** Begin SELECTION **

COMPUTER PROGRAM FOR COMPRESSING OF FILES OF DIFFERENT TYPES
0. Introductory remarks
This idea was realized by me before about 20 years, when I worked still on 286 computer, in DOS, and using translator of Pascal from 1986, if I am not wrong. And the program worked, and still works by me, but when all began to use one Winzip then in the end I also moved to it. But I have written it, for one thing, in order to use better the diskettes, my files could not fit in them and was necessary to split them in parts, and, for another thing, in order to experiment my hashing, because in this translator was impossible to allocate more than 48 KB for all variables, and I needed one array of at least 64 KB, but better twice bigger, and as many for other arrays. Id est this was a challenge for me, but not only this. I decided to use one directly
anti-scientific idea, to make compressing
without analyzing the type of the file (they are so many, and all the time new ones emerge, I did not intend to study them all, as well not to compete with branded products), but compress the file till the size which ... the very God (or the nature of the file) allows by coding of the characters!
I will explain this further, but at the moment want to add that, in spite of all possible difficulties with the hashing (I think that have defined this main array of the order of several KB, i.e. at least ten times less than really necessary), the program worked pretty good, for text files gave compressing of about 45% (and Winzip gave somewhere about 55%), and for some other types where are images even to 15% of the main file. What isn't good, however, is that it works
terribly slow, because makes several iterations, reads everything byte after byte, compares them, forms some arrays, then processes these arrays with the information from the entire file, and if the file is of the order of 100 - 200 KB (as it was in the beginning in DOS) then everything finished for mere seconds, but it the file was, say, 2 MB, then sometimes was necessary a whole ... hour (the dependence on the length of the file is probably exponential, but in no way linear). So that I, as far as I remember, informed, either an office of IBM, or some other company, but decided that this is enough -- the program is mine, it works, but I don't intend to spread it further, because nowadays the files grow very fast, and if this is video information, then who knows how long the program will work.

** End SELECTION **
** Begin ENTRIES **

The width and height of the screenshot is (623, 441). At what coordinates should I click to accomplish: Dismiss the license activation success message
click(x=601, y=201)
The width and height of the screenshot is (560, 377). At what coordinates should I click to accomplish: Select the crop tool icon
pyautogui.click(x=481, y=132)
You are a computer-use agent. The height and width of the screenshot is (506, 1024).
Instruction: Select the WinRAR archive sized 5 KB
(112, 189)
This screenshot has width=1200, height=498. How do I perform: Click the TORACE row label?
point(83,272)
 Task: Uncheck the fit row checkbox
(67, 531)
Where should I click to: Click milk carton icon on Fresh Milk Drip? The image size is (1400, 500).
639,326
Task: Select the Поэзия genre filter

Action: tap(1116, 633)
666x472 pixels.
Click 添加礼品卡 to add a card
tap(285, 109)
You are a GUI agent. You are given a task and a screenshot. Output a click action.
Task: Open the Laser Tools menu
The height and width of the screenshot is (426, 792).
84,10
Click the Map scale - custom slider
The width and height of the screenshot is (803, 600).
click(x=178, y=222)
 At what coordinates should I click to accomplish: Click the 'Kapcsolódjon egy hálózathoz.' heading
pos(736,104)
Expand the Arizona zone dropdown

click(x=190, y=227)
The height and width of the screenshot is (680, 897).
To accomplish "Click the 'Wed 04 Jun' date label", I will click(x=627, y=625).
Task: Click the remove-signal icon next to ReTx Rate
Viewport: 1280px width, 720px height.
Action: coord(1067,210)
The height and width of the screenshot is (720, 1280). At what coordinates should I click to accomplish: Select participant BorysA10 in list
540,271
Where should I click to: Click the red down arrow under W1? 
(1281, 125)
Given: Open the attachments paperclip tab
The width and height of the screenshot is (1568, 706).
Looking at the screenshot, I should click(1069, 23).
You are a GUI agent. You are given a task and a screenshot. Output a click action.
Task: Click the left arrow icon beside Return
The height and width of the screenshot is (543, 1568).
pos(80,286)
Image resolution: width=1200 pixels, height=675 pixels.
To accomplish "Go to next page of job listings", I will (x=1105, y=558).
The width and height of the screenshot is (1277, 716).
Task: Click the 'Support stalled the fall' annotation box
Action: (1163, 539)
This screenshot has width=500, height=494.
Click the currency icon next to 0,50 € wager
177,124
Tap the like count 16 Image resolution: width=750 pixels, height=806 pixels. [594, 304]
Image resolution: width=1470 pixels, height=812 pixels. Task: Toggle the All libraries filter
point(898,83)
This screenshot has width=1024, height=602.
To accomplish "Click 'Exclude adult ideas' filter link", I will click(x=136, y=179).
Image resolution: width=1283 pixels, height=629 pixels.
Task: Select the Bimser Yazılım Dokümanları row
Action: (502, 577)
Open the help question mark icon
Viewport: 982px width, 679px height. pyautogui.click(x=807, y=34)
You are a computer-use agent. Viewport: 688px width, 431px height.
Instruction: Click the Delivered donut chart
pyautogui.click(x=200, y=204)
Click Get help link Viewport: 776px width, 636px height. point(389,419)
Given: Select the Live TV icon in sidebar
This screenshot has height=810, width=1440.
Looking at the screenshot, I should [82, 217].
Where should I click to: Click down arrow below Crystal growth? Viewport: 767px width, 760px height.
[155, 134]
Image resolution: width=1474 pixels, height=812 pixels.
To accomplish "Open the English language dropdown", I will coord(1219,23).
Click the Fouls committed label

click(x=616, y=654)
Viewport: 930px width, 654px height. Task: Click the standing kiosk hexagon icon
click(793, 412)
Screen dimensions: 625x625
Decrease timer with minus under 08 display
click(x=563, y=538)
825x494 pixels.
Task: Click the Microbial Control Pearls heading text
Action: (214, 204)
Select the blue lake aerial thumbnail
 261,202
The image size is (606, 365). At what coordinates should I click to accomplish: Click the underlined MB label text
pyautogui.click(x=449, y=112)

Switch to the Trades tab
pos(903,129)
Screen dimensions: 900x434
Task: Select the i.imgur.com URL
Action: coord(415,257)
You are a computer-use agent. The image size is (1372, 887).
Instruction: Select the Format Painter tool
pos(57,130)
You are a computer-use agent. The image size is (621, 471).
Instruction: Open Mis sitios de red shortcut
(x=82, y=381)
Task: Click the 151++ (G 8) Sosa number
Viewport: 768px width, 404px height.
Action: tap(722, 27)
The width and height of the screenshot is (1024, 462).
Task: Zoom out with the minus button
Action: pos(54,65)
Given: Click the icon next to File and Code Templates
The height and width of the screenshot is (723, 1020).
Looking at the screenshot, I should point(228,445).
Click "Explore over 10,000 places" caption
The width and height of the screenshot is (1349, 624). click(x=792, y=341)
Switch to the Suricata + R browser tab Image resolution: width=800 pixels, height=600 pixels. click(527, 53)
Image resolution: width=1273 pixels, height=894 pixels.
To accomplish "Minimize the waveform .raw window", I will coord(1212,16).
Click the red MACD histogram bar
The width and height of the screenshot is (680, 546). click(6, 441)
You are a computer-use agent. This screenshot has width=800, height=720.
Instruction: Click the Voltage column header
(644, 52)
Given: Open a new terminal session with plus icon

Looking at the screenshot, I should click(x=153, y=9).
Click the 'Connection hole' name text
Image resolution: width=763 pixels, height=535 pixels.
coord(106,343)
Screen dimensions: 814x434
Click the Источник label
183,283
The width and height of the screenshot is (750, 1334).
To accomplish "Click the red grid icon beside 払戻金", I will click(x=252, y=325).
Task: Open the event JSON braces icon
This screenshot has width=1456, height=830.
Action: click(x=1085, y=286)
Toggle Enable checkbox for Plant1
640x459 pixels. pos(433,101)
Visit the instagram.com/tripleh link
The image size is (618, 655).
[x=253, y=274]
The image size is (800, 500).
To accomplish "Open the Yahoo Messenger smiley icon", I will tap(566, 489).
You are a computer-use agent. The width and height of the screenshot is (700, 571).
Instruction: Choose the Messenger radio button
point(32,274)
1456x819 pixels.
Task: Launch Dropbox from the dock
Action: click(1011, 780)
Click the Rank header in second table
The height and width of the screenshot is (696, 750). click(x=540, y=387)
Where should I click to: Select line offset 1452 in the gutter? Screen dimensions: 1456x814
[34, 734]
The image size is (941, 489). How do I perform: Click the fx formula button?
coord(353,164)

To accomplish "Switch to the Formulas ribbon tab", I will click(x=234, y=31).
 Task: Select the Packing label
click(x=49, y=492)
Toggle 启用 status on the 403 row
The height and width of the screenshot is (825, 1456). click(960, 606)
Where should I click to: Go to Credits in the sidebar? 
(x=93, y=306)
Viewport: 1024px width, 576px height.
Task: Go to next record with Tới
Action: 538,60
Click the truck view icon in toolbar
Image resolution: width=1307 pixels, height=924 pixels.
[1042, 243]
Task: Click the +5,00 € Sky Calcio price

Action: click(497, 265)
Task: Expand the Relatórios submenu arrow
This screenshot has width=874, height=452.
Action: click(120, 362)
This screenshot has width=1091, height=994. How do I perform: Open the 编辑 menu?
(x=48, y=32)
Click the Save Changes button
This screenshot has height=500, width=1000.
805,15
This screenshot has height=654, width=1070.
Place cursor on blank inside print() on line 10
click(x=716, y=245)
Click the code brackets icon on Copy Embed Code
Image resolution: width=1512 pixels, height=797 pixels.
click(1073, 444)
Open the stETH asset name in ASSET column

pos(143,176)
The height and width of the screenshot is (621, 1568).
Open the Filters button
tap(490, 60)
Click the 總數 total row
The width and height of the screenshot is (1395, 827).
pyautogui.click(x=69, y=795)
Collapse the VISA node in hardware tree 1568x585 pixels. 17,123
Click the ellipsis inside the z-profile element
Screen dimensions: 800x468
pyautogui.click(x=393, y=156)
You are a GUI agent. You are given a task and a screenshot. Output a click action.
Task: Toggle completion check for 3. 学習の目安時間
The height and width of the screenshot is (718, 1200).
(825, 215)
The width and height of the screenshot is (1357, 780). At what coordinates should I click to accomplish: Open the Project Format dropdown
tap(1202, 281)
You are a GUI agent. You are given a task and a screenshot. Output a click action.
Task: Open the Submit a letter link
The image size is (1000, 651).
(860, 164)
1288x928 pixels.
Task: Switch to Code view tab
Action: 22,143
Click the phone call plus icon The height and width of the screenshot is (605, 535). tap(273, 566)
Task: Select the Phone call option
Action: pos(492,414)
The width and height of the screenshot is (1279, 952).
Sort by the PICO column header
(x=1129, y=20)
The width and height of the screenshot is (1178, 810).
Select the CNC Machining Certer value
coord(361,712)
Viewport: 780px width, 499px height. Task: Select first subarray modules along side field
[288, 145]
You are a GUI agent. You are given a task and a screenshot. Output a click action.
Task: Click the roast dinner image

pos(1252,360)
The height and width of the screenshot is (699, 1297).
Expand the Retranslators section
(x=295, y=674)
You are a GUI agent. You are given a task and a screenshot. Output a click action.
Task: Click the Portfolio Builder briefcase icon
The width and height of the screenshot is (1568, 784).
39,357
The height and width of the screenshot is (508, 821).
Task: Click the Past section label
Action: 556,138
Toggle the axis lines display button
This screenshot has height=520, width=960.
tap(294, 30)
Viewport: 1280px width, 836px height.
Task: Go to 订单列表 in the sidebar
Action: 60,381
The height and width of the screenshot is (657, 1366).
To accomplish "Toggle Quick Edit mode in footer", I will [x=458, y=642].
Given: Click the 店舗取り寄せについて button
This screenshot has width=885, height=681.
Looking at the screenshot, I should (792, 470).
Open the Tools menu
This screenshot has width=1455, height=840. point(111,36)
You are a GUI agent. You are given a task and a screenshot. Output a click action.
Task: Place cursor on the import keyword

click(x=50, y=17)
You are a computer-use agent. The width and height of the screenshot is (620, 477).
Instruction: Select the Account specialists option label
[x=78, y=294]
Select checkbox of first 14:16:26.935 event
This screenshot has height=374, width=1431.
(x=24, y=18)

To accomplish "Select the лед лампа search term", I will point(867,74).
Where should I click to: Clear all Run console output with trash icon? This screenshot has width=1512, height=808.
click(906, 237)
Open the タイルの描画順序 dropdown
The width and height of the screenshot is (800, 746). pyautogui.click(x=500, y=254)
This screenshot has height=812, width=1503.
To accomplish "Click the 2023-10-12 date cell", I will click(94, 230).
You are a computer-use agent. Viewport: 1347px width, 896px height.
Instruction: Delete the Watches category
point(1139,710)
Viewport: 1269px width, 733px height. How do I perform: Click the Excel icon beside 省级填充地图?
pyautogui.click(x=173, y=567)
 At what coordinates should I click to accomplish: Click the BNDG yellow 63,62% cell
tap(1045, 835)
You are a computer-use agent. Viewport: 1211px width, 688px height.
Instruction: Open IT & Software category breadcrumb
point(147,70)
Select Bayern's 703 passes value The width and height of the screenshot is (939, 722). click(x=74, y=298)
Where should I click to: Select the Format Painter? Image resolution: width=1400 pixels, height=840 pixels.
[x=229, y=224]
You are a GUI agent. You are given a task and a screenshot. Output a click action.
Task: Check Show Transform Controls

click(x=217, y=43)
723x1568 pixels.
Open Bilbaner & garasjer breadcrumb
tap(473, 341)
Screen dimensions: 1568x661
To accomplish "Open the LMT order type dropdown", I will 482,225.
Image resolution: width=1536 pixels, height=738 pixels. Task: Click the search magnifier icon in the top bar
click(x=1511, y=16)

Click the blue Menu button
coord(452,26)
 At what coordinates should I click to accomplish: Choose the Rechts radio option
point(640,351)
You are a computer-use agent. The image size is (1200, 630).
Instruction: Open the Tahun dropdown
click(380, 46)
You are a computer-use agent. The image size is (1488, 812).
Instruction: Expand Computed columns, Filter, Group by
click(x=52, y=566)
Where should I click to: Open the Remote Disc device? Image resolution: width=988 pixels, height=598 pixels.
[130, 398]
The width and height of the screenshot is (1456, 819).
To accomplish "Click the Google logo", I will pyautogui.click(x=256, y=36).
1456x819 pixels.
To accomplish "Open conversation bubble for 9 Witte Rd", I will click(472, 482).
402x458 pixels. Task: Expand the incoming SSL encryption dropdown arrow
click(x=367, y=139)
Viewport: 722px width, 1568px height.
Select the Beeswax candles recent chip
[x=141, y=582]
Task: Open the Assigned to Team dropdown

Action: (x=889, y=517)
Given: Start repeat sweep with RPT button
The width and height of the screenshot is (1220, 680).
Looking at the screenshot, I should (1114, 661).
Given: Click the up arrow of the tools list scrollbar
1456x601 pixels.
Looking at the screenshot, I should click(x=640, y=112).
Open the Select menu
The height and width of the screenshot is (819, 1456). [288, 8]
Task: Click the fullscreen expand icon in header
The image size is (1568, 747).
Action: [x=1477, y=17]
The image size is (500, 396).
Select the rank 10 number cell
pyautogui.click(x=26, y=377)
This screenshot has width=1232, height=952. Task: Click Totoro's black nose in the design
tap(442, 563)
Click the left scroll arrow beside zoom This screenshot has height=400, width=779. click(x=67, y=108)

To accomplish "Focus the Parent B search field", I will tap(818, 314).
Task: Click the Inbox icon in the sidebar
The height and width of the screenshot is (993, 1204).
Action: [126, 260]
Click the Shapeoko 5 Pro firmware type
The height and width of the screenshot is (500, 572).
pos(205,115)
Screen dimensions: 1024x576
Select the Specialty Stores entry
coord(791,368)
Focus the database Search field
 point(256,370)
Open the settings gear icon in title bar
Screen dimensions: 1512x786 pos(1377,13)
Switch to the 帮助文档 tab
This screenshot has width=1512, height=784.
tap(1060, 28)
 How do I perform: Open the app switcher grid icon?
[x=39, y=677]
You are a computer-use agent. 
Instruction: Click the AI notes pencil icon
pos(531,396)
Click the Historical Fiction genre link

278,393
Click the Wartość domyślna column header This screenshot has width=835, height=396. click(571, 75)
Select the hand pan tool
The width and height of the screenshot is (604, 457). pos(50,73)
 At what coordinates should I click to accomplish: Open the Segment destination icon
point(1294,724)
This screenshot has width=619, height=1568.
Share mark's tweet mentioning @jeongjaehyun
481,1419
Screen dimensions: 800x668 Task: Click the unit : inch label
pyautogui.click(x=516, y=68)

** End ENTRIES **

# TASK LIST:
A) According to the text on the file-compression program, how much compression did the program give for text files?
B) Proceed with the text on the file-compression program, starting after its last sentence.

# EXERCISE RESPONSES:
A) About 45%.

B)
All this is so, but ... Now see, by me there are often "buts", especially by nontraditional approaches. So that here the point is that if there was no hashing, if I could allocate a whole MB for variables, and even more, make virtual arrays for the files (by, say, a pair of MBs), and perform block reading in them, then this could have quietly reduced the time on a whole decimal order, if not more. But this is not all, because the output file by me looked like ... after meat mincer, I changed the
very bytes, formed my own "bytes" (or words, putting it more correctly), and this could have given very good ciphering (encryption)! Because people still search for any possibilities for better ciphering, it turns out that this is so for providing of better security of bank operations, where are used over-large
prime numbers (say, with several hundreds or even
thousands of digits, where the finding of their prime factors is quite time-consuming operation, but the checking is nearly trivial (via multiplying, although not of the usual floating point, but integer with unlimited number of digits).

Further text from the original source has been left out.